We process data from LiDAR sensors and cameras to recognize the surrounding environment.
(Simultaneous Localization And Mapping): We build a map of the environment and localizes the vehicle in real-time.
We generate an optimal path to follow based on the constructed map.
We control the vehicle to follow the planned path with precision.

The perception system processes data from LiDAR and cameras to detect and classify cones. LiDAR point clouds undergo geometric filtering, ground removal, and clustering (DBSCAN) to isolate cone-like shapes.
Camera images are analyzed with YOLOv8/YOLOv10 to classify cone colors. Sensor fusion combines LiDAR’s precise positioning with camera-based color recognition, ensuring accurate environmental mapping. Synchronization between sensors is achieved through trigger-based calibration.

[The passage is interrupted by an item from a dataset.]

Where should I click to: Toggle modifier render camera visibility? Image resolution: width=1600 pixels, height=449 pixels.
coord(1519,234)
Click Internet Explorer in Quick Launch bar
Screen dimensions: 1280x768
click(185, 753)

The SLAM system localizes the vehicle and constructs a track map in real time. GraphSLAM models the environment as a graph where nodes represent vehicle poses and cones, and edges define spatial constraints.
Optimization minimizes localization errors by refining the vehicle’s estimated trajectory. This approach enables precise positioning despite sensor noise and dynamic conditions, ensuring reliable autonomous navigation.

Path planning generates an optimal trajectory using geometric and probabilistic techniques. Delaunay Triangulation extracts the track centerline by connecting cones of different colors and identifying midpoints between them. Trajectory optimization refines the route by minimizing curvature and considering constraints such as vehicle dynamics and track boundaries. A velocity profiler then assigns a feasible speed at each point along the trajectory, based on curvature and acceleration limits. This process ensures a safe, efficient, and dynamically feasible path for the autonomous car.

Path tracking executes the planned trajectory with high precision using a combination of Pure Pursuit and Model Predictive Contouring Control (MPCC), depending on track conditions.
We adopt two path tracking strategies:
– MPCC is used for high-speed segments, where optimal control and dynamic adaptation are crucial.
– Pure Pursuit with a velocity profiler is chosen for its reliability and computational efficiency, especially in conditions where robustness is prioritized.
MPCC predicts the vehicle’s future behavior and optimizes steering and speed to maximize progress along the path, integrating a dynamic vehicle model to ensure smooth navigation and high-speed stability. In contrast, Pure Pursuit ensures responsive and efficient tracking with a simpler implementation, making it ideal for more predictable or constrained scenarios.